TransWikia.com

How to identify new clusters that the training data has never seen

Data Science Asked by Harshita Vemula on June 30, 2021

I have to identify the different operational states of a server. I have readings related to the different sensors of the server ( like temp sensor,fan speed sensor,job load sensor etc).The data I have information about some operational states (normal, high temp , high temp and high fan speed) etc. What ML algorithms should I use to identify if any other operational state,state which the training data has not seen, comes up?

I have used several clustering algorithms. I expected Gaussian Mixture models to work well, but they fail to indicate a new operational state of it comes up.

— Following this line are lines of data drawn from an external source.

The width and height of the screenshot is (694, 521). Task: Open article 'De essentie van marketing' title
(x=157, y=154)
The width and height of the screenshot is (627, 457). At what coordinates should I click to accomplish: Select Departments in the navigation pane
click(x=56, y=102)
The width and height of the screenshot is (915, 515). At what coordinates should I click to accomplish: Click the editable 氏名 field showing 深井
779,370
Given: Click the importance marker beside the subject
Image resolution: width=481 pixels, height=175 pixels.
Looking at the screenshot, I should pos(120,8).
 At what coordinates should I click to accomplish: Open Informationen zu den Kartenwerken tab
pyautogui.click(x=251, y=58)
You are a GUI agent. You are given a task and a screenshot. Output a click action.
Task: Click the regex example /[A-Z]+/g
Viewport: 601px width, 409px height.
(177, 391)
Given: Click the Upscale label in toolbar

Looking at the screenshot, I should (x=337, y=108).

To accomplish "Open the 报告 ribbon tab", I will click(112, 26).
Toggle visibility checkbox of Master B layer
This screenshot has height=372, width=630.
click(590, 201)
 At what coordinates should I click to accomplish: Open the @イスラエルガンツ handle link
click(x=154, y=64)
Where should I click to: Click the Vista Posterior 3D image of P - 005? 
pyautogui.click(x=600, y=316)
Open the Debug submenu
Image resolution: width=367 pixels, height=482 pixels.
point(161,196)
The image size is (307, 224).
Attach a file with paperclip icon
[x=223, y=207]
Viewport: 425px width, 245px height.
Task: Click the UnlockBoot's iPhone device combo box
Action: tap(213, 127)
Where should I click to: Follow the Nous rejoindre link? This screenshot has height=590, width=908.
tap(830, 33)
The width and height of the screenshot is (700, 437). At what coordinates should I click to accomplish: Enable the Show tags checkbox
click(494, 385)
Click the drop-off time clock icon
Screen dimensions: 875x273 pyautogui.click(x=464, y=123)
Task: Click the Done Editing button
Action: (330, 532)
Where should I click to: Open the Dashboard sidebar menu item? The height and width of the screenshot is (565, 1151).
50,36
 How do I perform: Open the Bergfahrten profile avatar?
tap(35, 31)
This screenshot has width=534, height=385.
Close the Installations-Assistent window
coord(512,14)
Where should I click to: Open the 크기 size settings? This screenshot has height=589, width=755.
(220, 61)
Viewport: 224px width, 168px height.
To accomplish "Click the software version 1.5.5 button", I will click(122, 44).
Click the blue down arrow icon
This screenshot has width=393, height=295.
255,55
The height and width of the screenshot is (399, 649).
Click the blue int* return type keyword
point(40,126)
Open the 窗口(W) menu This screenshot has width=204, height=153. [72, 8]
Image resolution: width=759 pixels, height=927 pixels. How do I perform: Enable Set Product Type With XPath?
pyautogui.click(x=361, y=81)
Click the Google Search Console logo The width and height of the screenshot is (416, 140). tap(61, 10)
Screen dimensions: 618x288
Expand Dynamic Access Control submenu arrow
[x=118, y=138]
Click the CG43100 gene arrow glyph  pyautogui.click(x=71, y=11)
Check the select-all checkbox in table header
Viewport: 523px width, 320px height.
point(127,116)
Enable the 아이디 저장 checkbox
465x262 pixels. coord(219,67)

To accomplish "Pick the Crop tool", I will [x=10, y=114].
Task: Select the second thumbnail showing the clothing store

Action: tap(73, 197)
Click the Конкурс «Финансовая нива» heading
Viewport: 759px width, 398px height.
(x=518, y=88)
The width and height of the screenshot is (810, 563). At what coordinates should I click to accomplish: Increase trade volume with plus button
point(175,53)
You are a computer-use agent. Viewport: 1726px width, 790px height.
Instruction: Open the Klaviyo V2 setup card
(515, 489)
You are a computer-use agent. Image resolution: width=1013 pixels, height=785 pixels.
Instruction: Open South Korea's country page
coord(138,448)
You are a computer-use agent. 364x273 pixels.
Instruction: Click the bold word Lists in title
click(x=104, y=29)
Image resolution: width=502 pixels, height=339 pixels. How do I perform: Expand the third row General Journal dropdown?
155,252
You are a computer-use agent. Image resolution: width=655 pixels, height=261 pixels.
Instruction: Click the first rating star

I used LSTM and looked at the residuals, but had to look at the residuals of each parameter to identify diff states.

2 Answers

A possible way to do this is to learn some compressed latent representation of your training data, and check how well new data matches this representation.

In practice, you could try training an autoencoder on your training data, by minimizing the reconstruction error between its input (your raw features) and its output (the reconstruction).

After training, you can check whether a new operational state comes up by checking if the reconstruction error is larger than a threshold. The intuition behind this is that if the new data belongs to a known or normal operational state that the model learnt from the training data, the model will be able to reconstruct it properly and the error will be low.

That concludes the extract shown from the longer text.